Aim of the task:
For every line in the data below that contains "Given", copy the line.

[Collected data entries]
------------------------------------------------------------
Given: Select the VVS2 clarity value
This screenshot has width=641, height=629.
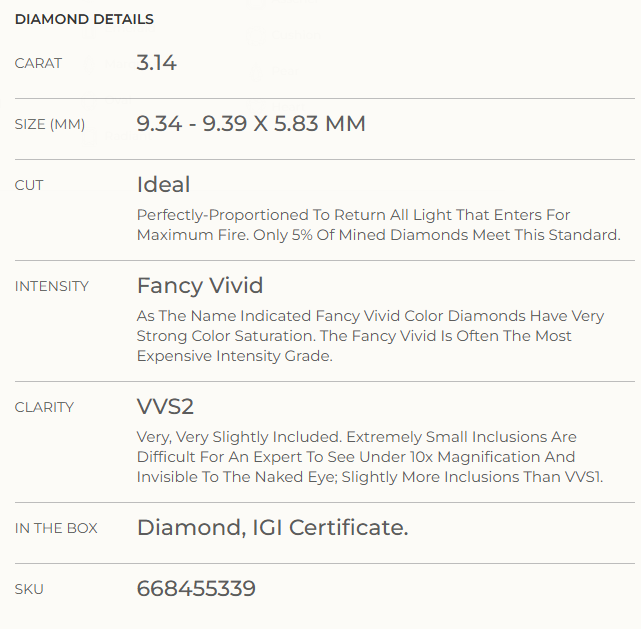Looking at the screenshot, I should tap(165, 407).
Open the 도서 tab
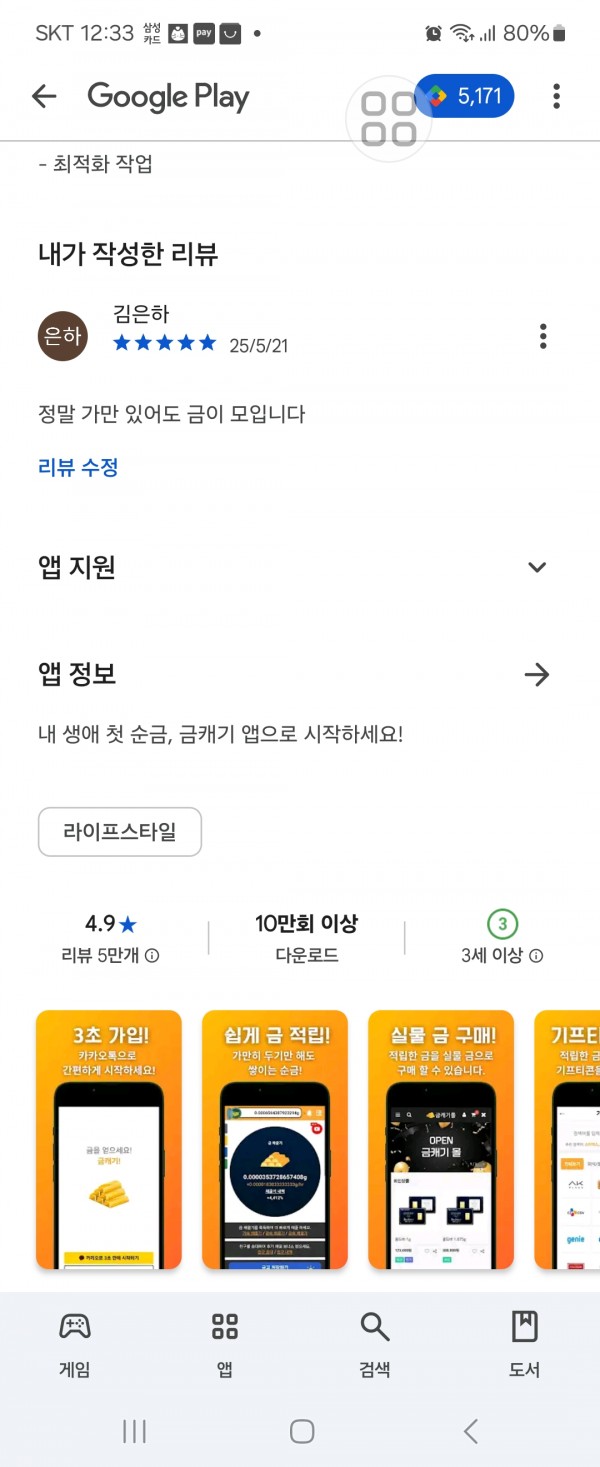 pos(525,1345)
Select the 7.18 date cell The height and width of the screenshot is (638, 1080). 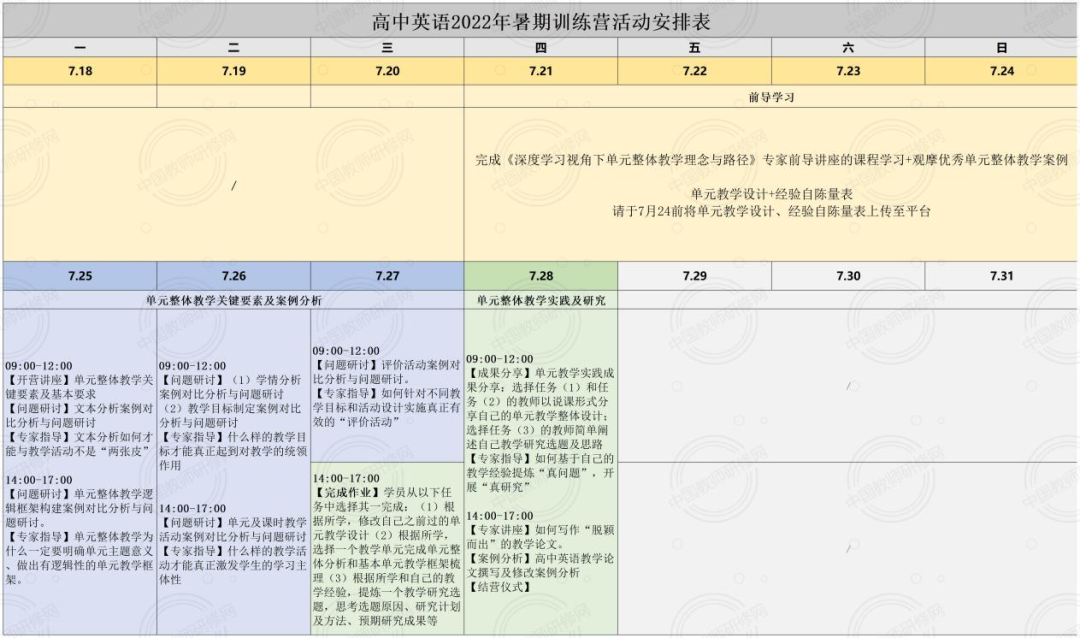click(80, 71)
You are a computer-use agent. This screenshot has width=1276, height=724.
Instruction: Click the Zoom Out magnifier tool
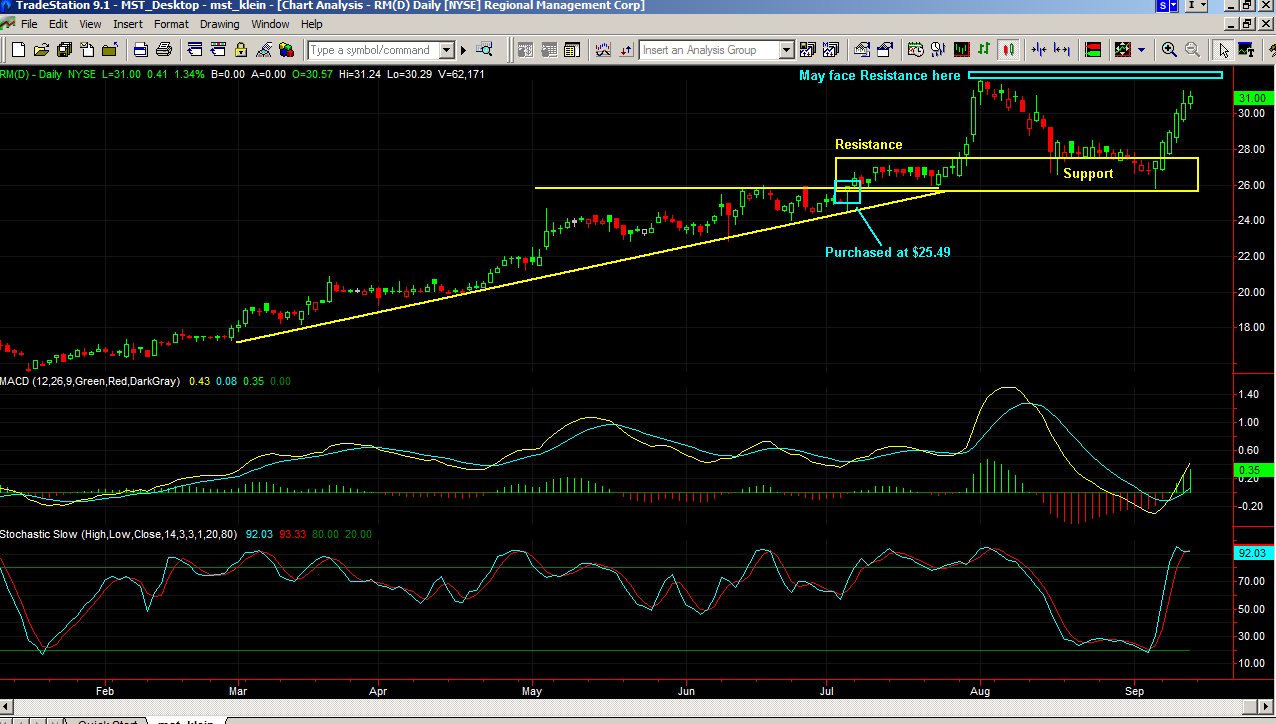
------------------------------------------------------------
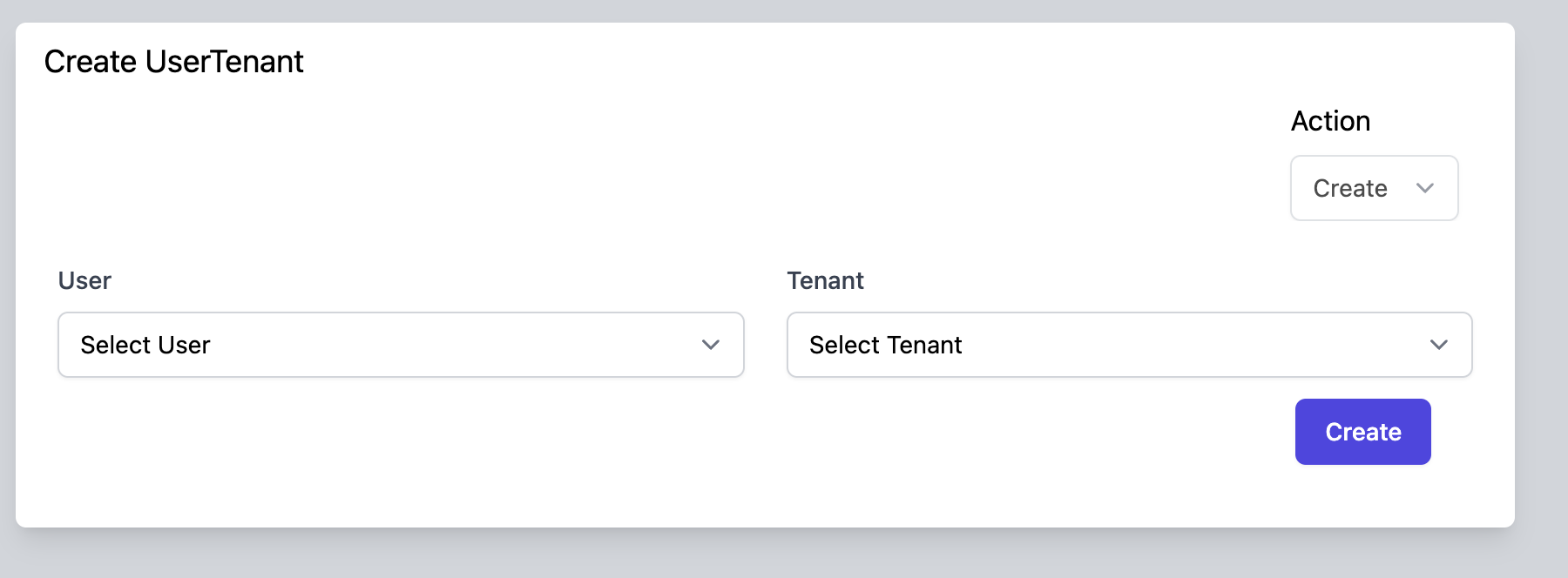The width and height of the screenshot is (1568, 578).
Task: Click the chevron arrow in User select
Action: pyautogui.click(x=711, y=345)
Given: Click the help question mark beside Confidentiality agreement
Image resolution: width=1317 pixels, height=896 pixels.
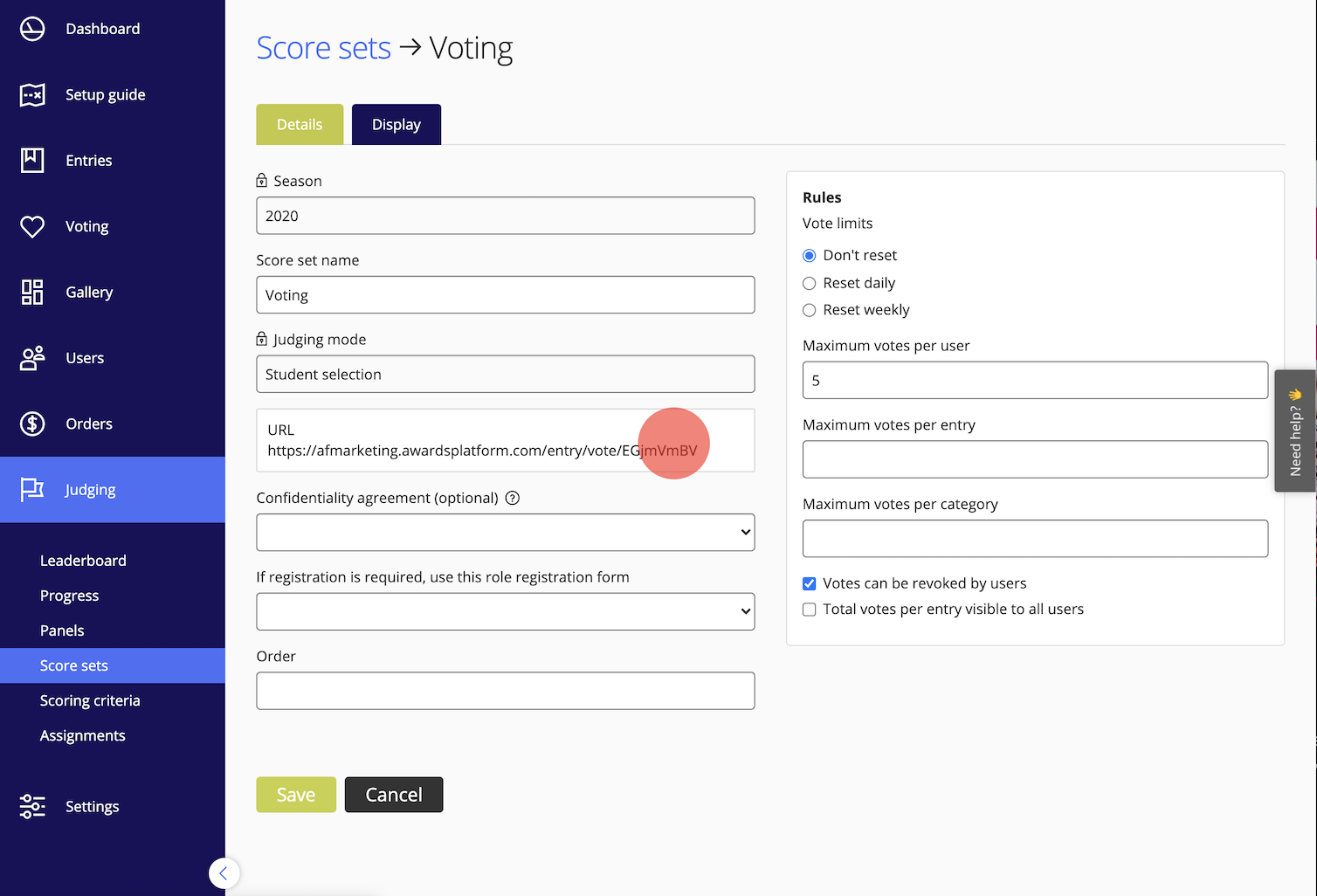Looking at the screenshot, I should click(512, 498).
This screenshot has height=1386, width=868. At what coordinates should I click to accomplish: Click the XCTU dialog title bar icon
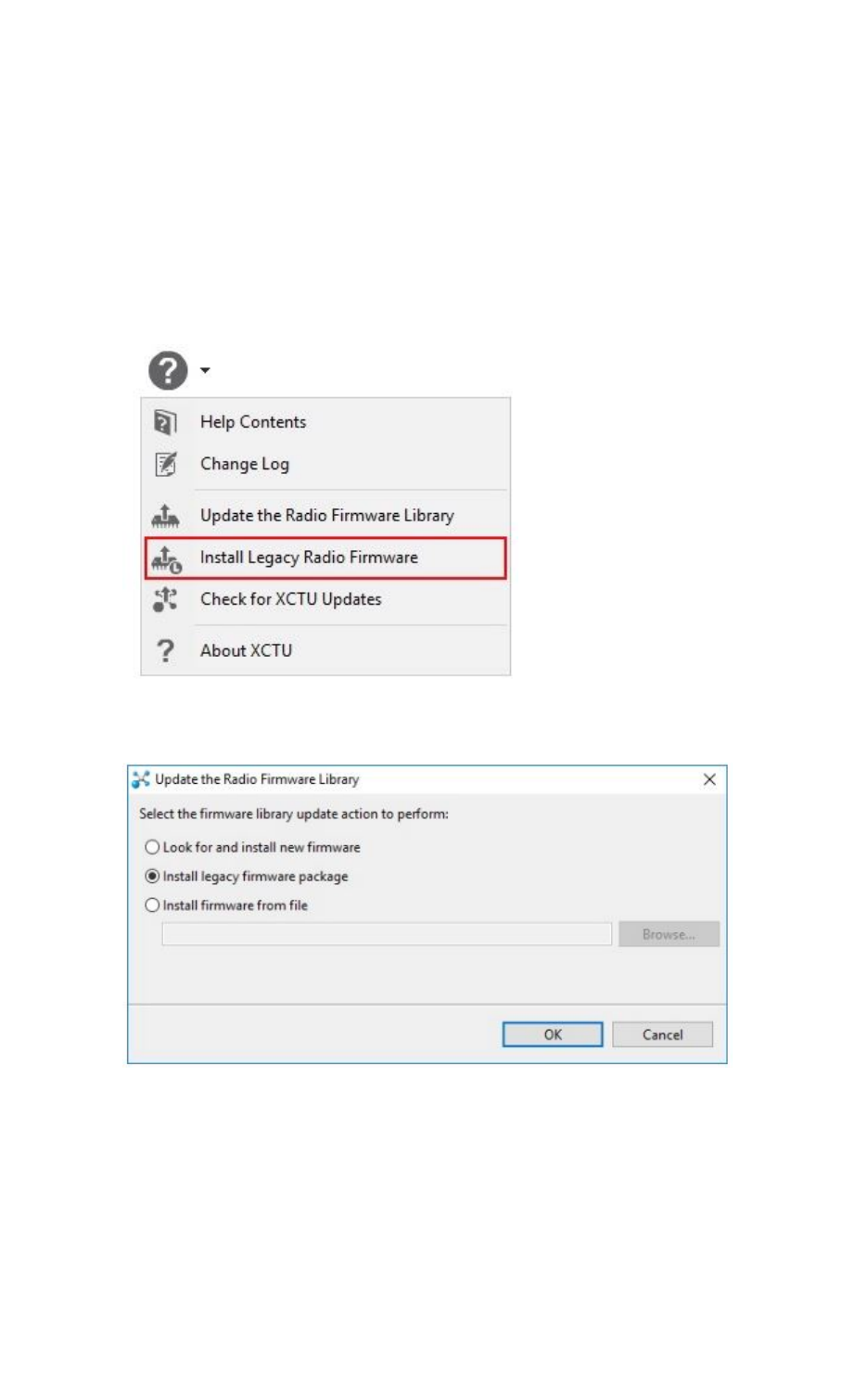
------------------------------------------------------------
Task answer:
Given: Select the VVS2 clarity value
Given: Click the help question mark beside Confidentiality agreement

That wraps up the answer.